Мы с ней перед самой войной в сельпо костюм мне купили, где он сейчас не ведаю, а вот из старого жена штанишки на Коленьку пошила. Хозяйка она у меня справная. Очень хочется помочь им, но и обнаруживать себя, подавать надежду не желаю.
  - Какие же вы мужики не путёвые. Вот, ты, о себе печёшься. А о них подумал, каково им сейчас? Не хватает духу из рук в руки отдать, так по почте пошли. Если обнаруживать себя не желаешь, то кого-нибудь попроси, чтобы с другого места отправил.

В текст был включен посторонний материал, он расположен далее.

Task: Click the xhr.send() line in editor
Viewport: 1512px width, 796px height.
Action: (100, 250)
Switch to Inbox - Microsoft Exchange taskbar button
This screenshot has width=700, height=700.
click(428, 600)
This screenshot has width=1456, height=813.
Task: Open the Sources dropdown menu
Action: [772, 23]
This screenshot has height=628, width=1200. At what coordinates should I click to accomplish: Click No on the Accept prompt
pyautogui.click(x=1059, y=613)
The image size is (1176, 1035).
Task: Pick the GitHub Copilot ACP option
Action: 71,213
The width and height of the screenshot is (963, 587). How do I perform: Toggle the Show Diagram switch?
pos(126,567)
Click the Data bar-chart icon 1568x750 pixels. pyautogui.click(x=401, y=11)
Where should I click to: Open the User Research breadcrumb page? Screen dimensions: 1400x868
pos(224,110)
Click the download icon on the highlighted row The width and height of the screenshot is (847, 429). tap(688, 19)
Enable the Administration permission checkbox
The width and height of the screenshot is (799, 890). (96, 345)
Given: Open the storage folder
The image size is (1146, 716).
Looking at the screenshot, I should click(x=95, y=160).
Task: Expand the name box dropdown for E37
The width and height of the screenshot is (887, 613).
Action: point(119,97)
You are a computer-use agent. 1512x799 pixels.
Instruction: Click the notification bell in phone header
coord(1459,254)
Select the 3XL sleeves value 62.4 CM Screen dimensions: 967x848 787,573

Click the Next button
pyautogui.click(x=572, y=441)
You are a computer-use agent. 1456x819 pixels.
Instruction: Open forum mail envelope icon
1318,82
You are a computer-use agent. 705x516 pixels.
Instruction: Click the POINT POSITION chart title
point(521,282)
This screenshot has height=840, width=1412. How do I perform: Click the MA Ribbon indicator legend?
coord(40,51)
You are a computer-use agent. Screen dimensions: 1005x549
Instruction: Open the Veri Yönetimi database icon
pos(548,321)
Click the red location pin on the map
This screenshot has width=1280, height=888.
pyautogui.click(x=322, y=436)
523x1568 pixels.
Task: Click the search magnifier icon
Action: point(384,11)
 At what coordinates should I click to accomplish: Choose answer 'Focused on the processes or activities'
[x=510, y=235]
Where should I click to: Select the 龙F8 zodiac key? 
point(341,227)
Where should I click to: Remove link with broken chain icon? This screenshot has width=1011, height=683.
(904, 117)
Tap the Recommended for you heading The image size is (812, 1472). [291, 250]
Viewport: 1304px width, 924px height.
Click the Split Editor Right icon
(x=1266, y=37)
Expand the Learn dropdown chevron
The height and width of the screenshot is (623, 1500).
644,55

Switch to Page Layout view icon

  - Да я об этом уже думал. Наверное, так и поступлю. Ладно, мать, засиделся я, пора и честь знать. Спасибо за хлеб и соль, но прошу, не надо бабье радио подключать. Сам, может, с духом соберусь, что-то последнее время о возвращении много думать стал. Не подведи, мать. Я и так тебе много лишнего наговорил.
    Мужчина поднялся из-за стола.
  - Если можно, то дай пару картошин на дорогу, домой я попаду только завтра к обеду.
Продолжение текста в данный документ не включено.